**AIM OF THE TASK:** Please set down only the lines below starting with the line with "This screenshot has width=624, height=501." and going on through the line with "Task: Tap the Version Sept 7, 2013 text", verbatim and without pictures.

**AVAILABLE DATA:**
-*-*-

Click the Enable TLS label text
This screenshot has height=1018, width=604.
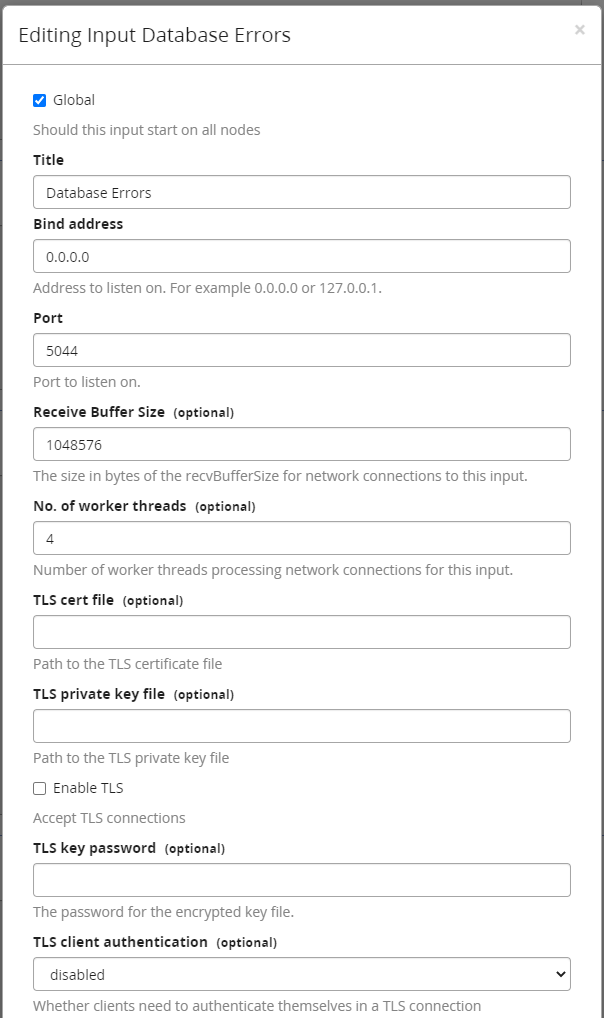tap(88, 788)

-*-*-

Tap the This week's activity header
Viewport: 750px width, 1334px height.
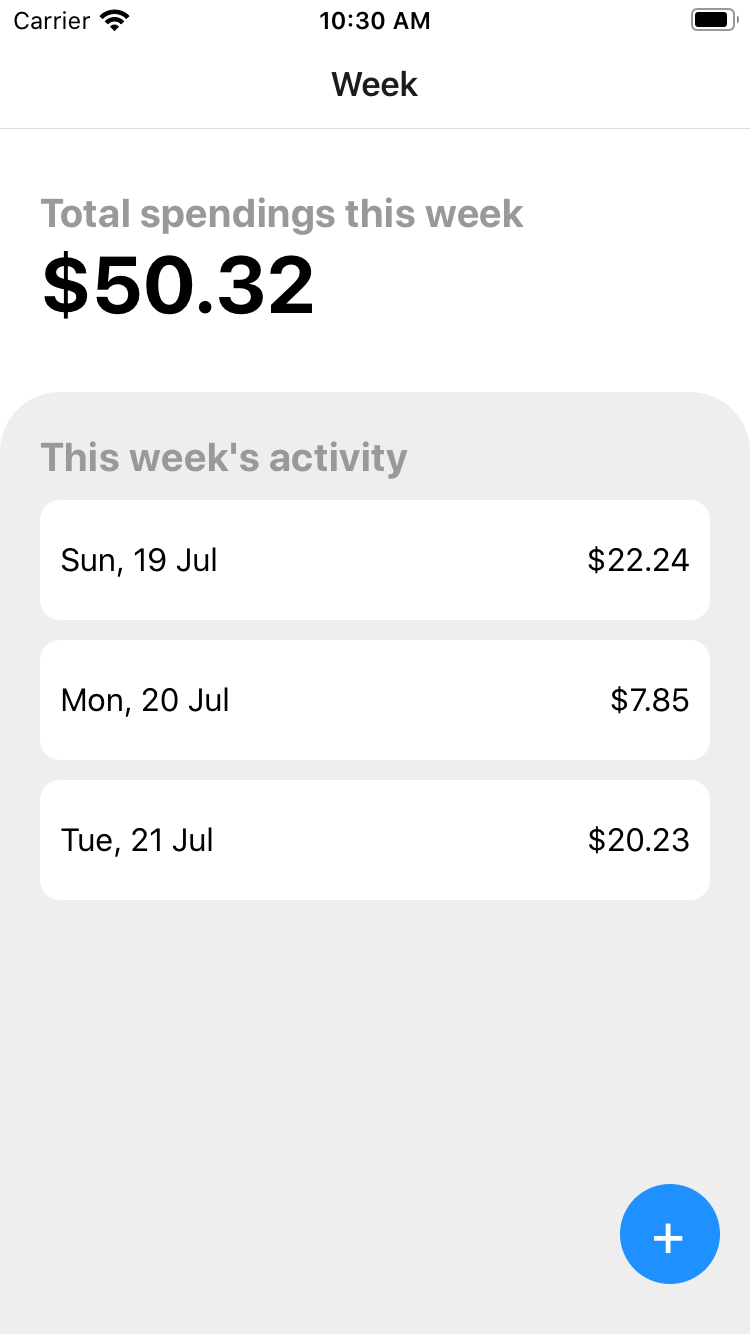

-*-*-

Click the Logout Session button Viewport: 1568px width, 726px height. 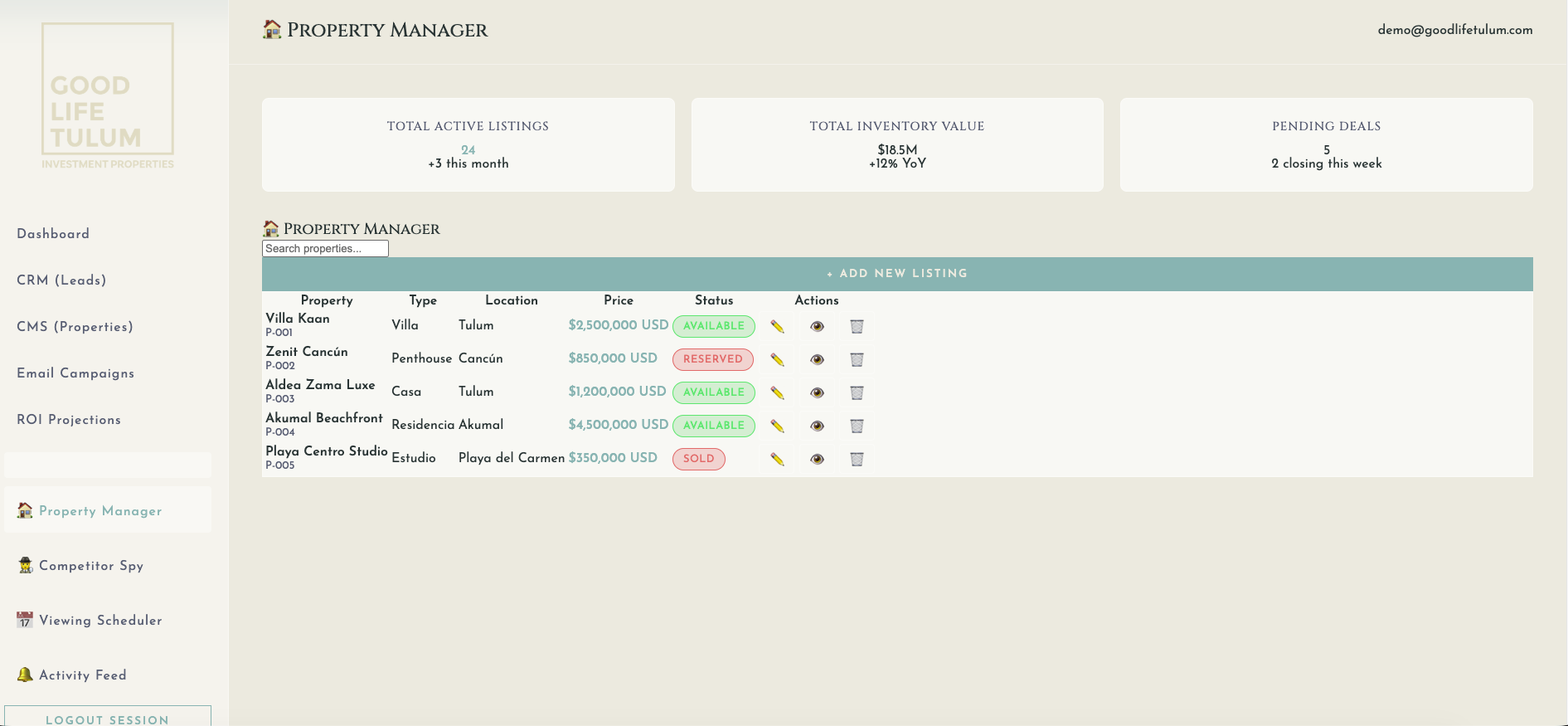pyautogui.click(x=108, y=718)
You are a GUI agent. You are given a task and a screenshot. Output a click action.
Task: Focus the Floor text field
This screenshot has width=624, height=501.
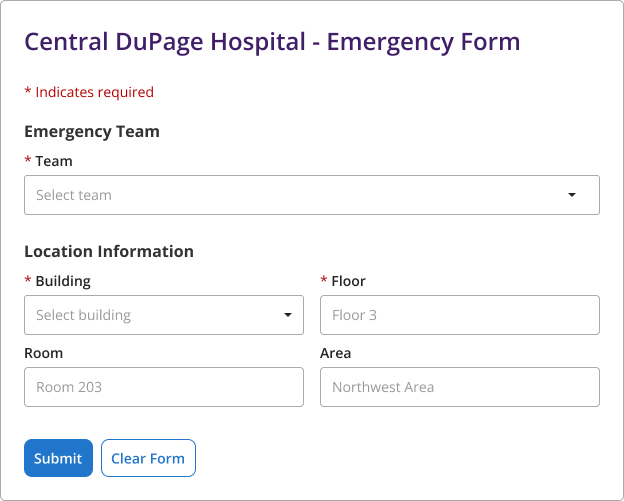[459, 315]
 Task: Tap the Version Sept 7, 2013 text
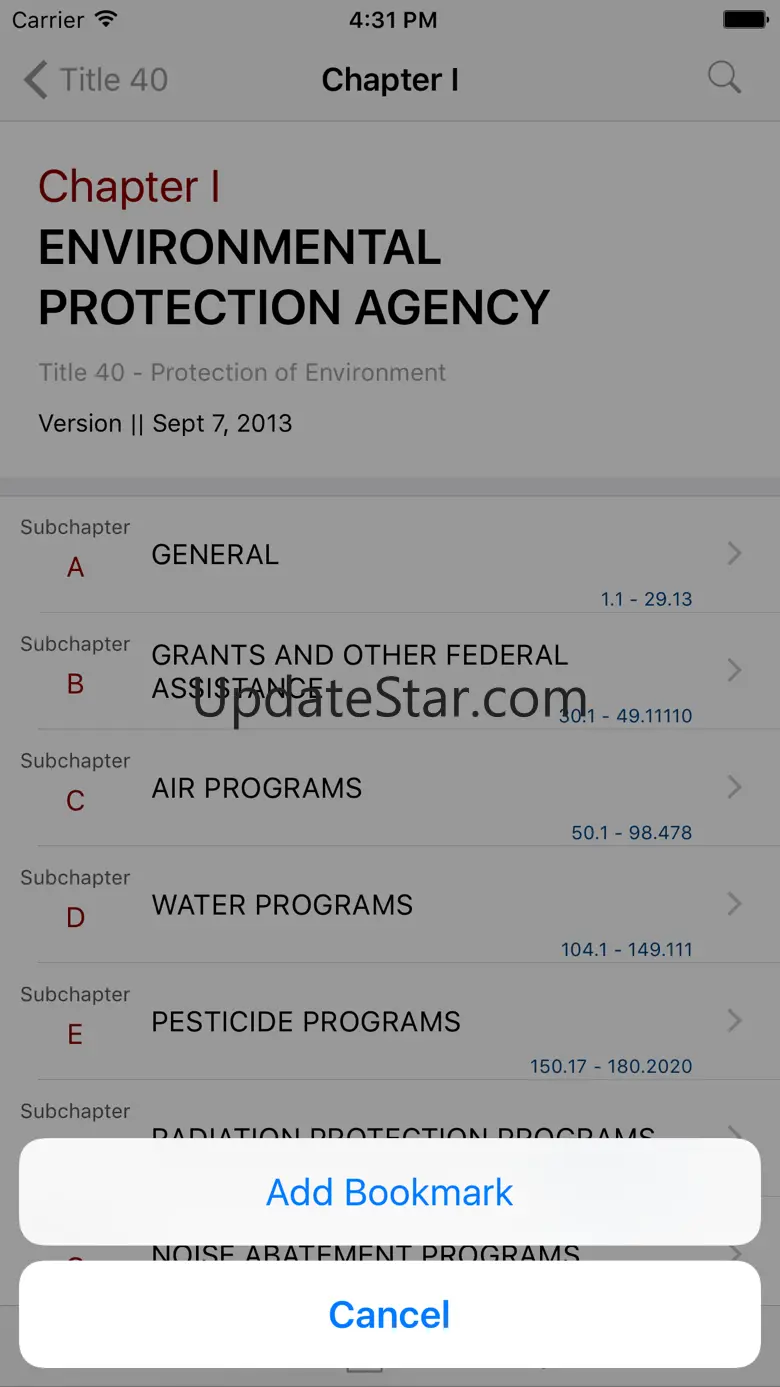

-*-*-

**THE COMPLETED TASK:**
This screenshot has width=624, height=501.
[459, 315]
 Task: Tap the Version Sept 7, 2013 text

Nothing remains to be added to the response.